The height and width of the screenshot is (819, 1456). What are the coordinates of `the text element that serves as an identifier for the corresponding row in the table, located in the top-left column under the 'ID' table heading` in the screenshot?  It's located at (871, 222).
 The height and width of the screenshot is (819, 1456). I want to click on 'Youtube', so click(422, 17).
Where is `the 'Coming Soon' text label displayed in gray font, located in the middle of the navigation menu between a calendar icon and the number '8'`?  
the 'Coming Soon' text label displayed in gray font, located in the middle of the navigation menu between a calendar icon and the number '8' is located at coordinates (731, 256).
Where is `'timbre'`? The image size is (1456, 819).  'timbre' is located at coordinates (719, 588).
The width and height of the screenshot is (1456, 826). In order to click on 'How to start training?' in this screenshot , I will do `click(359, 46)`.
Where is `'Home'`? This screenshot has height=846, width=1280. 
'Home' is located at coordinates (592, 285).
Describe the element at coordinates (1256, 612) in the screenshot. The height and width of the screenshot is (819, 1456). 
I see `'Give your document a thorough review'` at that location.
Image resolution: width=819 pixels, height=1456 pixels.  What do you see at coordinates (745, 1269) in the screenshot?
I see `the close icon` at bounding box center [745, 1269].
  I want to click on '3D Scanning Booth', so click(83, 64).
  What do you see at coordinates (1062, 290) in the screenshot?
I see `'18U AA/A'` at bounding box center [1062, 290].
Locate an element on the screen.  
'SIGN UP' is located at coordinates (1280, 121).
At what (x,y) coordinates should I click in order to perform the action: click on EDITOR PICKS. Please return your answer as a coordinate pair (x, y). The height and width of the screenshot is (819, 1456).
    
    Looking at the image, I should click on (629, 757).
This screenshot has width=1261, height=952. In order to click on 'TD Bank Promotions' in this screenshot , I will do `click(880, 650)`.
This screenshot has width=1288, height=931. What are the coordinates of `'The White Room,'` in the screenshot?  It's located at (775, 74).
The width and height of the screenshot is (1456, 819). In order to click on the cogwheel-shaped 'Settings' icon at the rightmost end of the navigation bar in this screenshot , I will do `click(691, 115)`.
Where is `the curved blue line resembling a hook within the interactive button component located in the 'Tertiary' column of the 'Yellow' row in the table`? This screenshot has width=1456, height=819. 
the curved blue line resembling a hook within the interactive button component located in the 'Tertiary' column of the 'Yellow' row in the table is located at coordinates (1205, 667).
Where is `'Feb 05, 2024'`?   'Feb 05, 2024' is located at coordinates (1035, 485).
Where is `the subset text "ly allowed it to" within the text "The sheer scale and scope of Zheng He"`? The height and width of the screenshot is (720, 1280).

The task » Copy all of the records above word for word.

Result »
The height and width of the screenshot is (819, 1456). What are the coordinates of `the text element that serves as an identifier for the corresponding row in the table, located in the top-left column under the 'ID' table heading` in the screenshot?  It's located at (871, 222).
 The height and width of the screenshot is (819, 1456). I want to click on 'Youtube', so click(422, 17).
Where is `the 'Coming Soon' text label displayed in gray font, located in the middle of the navigation menu between a calendar icon and the number '8'`?  
the 'Coming Soon' text label displayed in gray font, located in the middle of the navigation menu between a calendar icon and the number '8' is located at coordinates (731, 256).
Where is `'timbre'`? The image size is (1456, 819).  'timbre' is located at coordinates (719, 588).
The width and height of the screenshot is (1456, 826). In order to click on 'How to start training?' in this screenshot , I will do `click(359, 46)`.
Where is `'Home'`? This screenshot has height=846, width=1280. 
'Home' is located at coordinates (592, 285).
Describe the element at coordinates (1256, 612) in the screenshot. The height and width of the screenshot is (819, 1456). 
I see `'Give your document a thorough review'` at that location.
Image resolution: width=819 pixels, height=1456 pixels.  What do you see at coordinates (745, 1269) in the screenshot?
I see `the close icon` at bounding box center [745, 1269].
  I want to click on '3D Scanning Booth', so click(83, 64).
  What do you see at coordinates (1062, 290) in the screenshot?
I see `'18U AA/A'` at bounding box center [1062, 290].
Locate an element on the screen.  
'SIGN UP' is located at coordinates (1280, 121).
At what (x,y) coordinates should I click in order to perform the action: click on EDITOR PICKS. Please return your answer as a coordinate pair (x, y). The height and width of the screenshot is (819, 1456).
    
    Looking at the image, I should click on (629, 757).
This screenshot has width=1261, height=952. In order to click on 'TD Bank Promotions' in this screenshot , I will do `click(880, 650)`.
This screenshot has width=1288, height=931. What are the coordinates of `'The White Room,'` in the screenshot?  It's located at (775, 74).
The width and height of the screenshot is (1456, 819). In order to click on the cogwheel-shaped 'Settings' icon at the rightmost end of the navigation bar in this screenshot , I will do `click(691, 115)`.
Where is `the curved blue line resembling a hook within the interactive button component located in the 'Tertiary' column of the 'Yellow' row in the table`? This screenshot has width=1456, height=819. 
the curved blue line resembling a hook within the interactive button component located in the 'Tertiary' column of the 'Yellow' row in the table is located at coordinates (1205, 667).
Where is `'Feb 05, 2024'`?   'Feb 05, 2024' is located at coordinates (1035, 485).
Where is `the subset text "ly allowed it to" within the text "The sheer scale and scope of Zheng He"`? The height and width of the screenshot is (720, 1280).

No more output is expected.